| Aufgabe a |
Gib aus dem Lesetext alles von „Schmelzwasser aus Grönland“ bis hinunter zu „Climate Change publiziert.“ wortgetreu wieder.

____

Schmelzwasser aus Grönland mögliche Gefahr für den Golfstrom

Das zunehmende Abschmelzen des Grönlandeises und der damit verbundene Eintrag von Süßwasser in die angrenzenden Meere könnte langfristig zu einer Abschwächung oder sogar zu einem Erliegen der ozeanischen Konvektion in diesen Regionen führen. Dies könnte zur Überschreitung eines der so genannten ‚Tipping Points' des Golfstroms führen, diesen stark abschwächen und so zu enormen klimatischen Veränderungen in Europa führen. Die Autoren um Marilena Oltmanns vom GEOMAR in Kiel stellen fest, dass sich das Schmelzwasser besonders nach warmen und salzarmen Sommern nicht ausreichend mit dem salzigeren Meerwasser vermischt und sehen die Gefahr, dass mehrere warme Sommer in Folge massive Auswirkungen auf die ozeanische Konvektion haben könnten. Die Ergebnisse wurden am 12.März 2018 im Fachjournal Nature Climate Change publiziert.

____

| Aufgabe b |
Schreib aus den Einträgen alles von der Zeile mit „Click the dark“ bis hinunter zur Zeile mit „click(x=1, y=366)“ unverändert ab, beide Zeilen eingeschlossen.

| Einträge |
____

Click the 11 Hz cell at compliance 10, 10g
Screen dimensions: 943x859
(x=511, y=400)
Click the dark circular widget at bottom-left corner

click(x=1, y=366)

____

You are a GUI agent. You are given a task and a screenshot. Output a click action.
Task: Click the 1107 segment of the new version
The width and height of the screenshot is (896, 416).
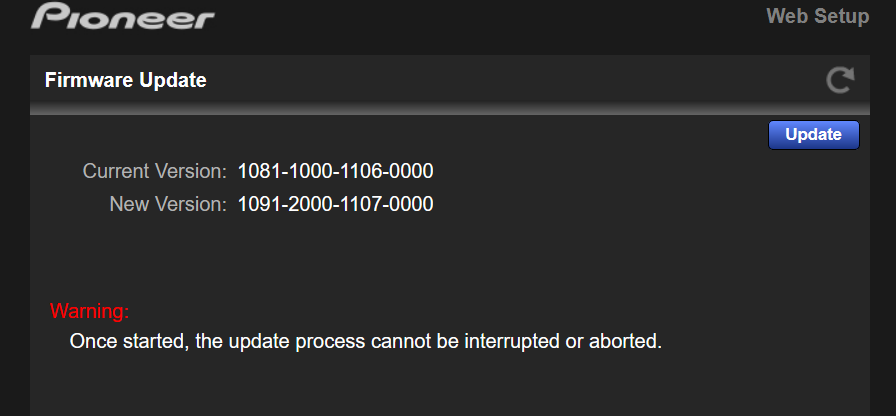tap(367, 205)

____

| Lösung a |
Schmelzwasser aus Grönland mögliche Gefahr für den Golfstrom

Das zunehmende Abschmelzen des Grönlandeises und der damit verbundene Eintrag von Süßwasser in die angrenzenden Meere könnte langfristig zu einer Abschwächung oder sogar zu einem Erliegen der ozeanischen Konvektion in diesen Regionen führen. Dies könnte zur Überschreitung eines der so genannten ‚Tipping Points' des Golfstroms führen, diesen stark abschwächen und so zu enormen klimatischen Veränderungen in Europa führen. Die Autoren um Marilena Oltmanns vom GEOMAR in Kiel stellen fest, dass sich das Schmelzwasser besonders nach warmen und salzarmen Sommern nicht ausreichend mit dem salzigeren Meerwasser vermischt und sehen die Gefahr, dass mehrere warme Sommer in Folge massive Auswirkungen auf die ozeanische Konvektion haben könnten. Die Ergebnisse wurden am 12.März 2018 im Fachjournal Nature Climate Change publiziert.

| Lösung b |
Click the dark circular widget at bottom-left corner

click(x=1, y=366)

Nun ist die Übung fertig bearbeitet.